A "conga-line of informants" is the only new evidence against Domenic Perre, the man charged over the 1994 bombing of the National Crime Authority office in Adelaide, a court has heard.
Perre, 61, is charged with murder and attempted murder in relation to the bombing which claimed the life of Detective Sergeant Geoffrey Bowen and injured lawyer Peter Wallis.
He appeared before Adelaide Magistrates Court by video link on Monday where defence counsel asked for subpoenas to be issued seeking information from the correctional services department and police.
Arguing in support of his applications, Gilbert Aitken said the subpoena for the department related to evidence from seven people who had alleged Perre made admissions about the bombing to them.
But he said the "conga-line of informants" were all "motivated by self-interest and were unconstrained by morality".
"They are as likely as unlikely to tell the truth depending on where their self-interest lies," Mr Aitken said.

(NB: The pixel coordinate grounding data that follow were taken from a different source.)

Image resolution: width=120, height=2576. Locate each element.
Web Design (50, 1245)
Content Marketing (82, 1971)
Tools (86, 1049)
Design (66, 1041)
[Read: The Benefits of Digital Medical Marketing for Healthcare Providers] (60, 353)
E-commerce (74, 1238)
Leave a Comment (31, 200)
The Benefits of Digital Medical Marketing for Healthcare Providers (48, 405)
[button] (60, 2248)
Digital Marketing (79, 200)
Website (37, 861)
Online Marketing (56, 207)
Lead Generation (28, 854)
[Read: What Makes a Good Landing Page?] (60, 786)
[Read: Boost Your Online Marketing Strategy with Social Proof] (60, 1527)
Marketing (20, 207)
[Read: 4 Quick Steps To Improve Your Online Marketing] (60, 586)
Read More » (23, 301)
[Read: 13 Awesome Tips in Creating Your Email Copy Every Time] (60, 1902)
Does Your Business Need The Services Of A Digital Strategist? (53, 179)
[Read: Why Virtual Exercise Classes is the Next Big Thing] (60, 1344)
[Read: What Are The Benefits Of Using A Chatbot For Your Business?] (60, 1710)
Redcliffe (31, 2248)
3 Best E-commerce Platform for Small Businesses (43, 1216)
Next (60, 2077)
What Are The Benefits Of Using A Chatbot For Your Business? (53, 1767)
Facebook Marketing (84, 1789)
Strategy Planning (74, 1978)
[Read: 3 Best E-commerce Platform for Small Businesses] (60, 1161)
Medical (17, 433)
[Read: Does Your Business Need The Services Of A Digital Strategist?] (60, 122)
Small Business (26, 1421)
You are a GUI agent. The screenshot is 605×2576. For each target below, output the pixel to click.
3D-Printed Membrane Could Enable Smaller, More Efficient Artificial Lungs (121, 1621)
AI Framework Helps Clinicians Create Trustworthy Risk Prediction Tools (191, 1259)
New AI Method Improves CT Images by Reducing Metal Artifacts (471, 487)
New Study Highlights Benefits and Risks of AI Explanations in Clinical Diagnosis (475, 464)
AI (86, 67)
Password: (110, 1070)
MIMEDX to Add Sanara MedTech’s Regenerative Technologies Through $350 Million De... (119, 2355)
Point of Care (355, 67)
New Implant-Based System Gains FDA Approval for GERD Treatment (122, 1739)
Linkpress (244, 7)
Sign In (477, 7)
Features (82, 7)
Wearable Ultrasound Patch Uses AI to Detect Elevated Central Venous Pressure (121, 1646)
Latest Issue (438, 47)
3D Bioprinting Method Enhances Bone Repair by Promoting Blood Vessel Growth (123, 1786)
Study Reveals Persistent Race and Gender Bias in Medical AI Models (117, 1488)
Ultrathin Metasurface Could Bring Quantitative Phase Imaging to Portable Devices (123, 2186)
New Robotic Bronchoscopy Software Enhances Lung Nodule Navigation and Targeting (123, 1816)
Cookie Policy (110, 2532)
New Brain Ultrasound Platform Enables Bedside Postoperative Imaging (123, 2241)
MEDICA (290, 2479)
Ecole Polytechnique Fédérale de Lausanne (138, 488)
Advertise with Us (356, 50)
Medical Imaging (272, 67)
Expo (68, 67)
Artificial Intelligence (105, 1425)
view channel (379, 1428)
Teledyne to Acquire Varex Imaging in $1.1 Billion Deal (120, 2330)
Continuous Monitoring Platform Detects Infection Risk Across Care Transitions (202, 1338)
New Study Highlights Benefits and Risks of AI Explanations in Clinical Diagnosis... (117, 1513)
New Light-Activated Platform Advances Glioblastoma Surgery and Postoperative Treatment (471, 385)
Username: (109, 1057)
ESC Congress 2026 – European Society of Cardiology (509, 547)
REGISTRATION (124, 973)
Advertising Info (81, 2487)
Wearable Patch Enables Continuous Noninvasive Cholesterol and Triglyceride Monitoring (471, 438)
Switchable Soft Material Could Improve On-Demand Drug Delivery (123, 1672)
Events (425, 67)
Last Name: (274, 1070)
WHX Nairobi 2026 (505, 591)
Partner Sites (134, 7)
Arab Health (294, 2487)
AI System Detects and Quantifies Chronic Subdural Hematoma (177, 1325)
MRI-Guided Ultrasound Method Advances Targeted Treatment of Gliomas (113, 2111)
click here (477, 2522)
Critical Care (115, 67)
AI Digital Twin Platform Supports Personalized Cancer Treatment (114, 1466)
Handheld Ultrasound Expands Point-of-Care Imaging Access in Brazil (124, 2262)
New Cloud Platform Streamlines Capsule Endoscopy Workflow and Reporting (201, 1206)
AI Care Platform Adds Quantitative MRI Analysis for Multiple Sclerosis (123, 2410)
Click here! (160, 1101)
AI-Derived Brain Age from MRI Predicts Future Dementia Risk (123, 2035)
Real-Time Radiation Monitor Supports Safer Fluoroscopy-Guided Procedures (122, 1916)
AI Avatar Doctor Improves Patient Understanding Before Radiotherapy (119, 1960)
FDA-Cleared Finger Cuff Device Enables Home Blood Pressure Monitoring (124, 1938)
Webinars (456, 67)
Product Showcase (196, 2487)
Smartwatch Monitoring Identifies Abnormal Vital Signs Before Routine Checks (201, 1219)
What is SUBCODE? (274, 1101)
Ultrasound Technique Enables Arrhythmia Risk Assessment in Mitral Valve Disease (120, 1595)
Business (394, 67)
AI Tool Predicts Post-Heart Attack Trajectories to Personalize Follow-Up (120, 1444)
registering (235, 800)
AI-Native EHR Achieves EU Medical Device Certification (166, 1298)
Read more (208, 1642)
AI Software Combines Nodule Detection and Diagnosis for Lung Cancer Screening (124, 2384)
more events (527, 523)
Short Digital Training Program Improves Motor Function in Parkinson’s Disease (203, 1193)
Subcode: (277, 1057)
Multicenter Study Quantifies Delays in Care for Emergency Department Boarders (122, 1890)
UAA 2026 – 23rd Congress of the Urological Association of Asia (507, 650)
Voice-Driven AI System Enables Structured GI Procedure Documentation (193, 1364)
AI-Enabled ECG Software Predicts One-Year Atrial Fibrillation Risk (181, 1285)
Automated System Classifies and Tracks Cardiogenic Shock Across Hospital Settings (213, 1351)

He said access to the material was "fundamental" to Perre's right to a fair trial and that some of the informants had "absolutely no connection to the accused".
Mr Aitken pointed to issues with other cases where jailhouse informants were involved, including those associated with the Lawyer X scandal in Victoria.
The court also heard on Monday two of the seven informants had since died.
Magistrate Greg Fisher said he had no issue with the application for information from police but questioned the value and scope of the request to the department.
He said seeking all the department's files in relation to specific individuals, including some going back decades, could include totally irrelevant material.
He will rule on whether to allow that subpoena on a date to be fixed.
Perre was arrested last year following a joint investigation, lasting more than two years, by a number of state and federal authorities including the Australian Criminal Intelligence Commission.
He had been charged shortly after the bombing but the charges were later withdrawn.
The NCA bombing has been one of South Australia's highest-profile cases, with a $1 million reward offered in 2008 for information leading to the conviction of the person or people responsible.
Perre is yet to enter pleas to the charges and remains in custody.